In the past few weeks, we have been exploring media spaces, particularly that surrounding television. Throughout my previous blog, I conducted primary research into how television watching and TV’s themselves have changed over time. As such, I briefly ‘interviewed’ my Mum and Nan about their childhood memories of television and their favourite shows growing up. Through the use of this qualitative research, I gained further insight into their personal experiences of television which differed greatly from that of my own.
When my Mum and Nan were growing up, watching television was designated family time. The television took prime position in the lounge room and everyone would gather around to watch.
This is completely different to how I engage with the TV now. Within my household, we have a television or electronic device for which we watch television in almost every room of the house. I rarely watch my favourite TV shows on an actual television anymore. Instead, I use the television to provide background noise, whilst watching TV shows on my laptop.
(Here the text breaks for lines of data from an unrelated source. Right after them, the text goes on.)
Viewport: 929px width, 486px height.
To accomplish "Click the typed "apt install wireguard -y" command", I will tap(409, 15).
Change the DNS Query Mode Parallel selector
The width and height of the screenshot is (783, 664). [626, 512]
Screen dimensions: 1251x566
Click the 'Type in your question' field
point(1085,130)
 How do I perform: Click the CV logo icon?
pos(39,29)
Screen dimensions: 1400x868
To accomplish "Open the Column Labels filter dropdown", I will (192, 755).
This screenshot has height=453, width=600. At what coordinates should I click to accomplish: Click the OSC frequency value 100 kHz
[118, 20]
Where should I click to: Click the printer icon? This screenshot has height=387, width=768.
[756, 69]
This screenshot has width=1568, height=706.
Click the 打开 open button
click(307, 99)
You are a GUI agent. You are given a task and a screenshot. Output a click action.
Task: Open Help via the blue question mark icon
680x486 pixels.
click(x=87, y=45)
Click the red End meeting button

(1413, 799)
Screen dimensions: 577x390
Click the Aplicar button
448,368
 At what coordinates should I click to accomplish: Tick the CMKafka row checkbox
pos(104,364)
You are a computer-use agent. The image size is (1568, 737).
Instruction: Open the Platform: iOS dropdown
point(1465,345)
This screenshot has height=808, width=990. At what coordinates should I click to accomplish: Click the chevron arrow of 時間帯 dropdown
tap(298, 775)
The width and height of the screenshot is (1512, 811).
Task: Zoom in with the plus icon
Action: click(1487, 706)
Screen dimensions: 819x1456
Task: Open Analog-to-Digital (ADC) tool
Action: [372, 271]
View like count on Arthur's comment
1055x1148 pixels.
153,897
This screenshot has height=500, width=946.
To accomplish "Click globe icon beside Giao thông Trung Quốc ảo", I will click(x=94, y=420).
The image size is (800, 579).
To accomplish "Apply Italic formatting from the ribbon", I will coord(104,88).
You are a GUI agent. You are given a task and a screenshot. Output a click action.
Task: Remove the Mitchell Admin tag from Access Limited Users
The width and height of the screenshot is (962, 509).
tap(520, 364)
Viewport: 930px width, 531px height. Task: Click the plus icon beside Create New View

This new age trend in how we now engage with physical televisions should be the focus of analysis for contemporary media use… is broadcast television still relevant, are people still watching the TV?
The traditional way to monitor television viewing habits has been through the use of a rating system. In many countries, companies use devices that track viewing habits and use the sample data to estimate the average viewing habits of people of a certain age, gender and demographic. If you are interested in how this process works, check out Tricia Ellis-Christensen’s article. It gave me a better understanding of how the process actually works. These numbers or ‘ratings’, give us an idea of how many people tune into various shows but doesn’t necessarily give us a clear picture of how that media is engaged with throughout the home.
Media audience research is content focused and highly based on quantitative research. If you are interested in this type of information, check out the Q1 2015 Edition of The Australian Multi-Screen Report.
As such, this form of data doesn’t explain the number of televisions left on purely to provide background noise. Nor does it show the different levels of engagement with televisions in the bedroom and lounge room. What about the people who use their laptop, tablet or phone, or are on social media whilst watching television? How are these people actively engaging with the media space?
Commercial research has such a strong preference for percentages, charts and graphs, which don’t have the same respect for the individual stories of the media spaces. Will traditional televisions soon become nothing other than big boxes of background noise? Or will they forever remain a dominant feature in the lounge room? Research needs to develop a better appreciation of individual’s media spaces to gauge a better understanding of the media space.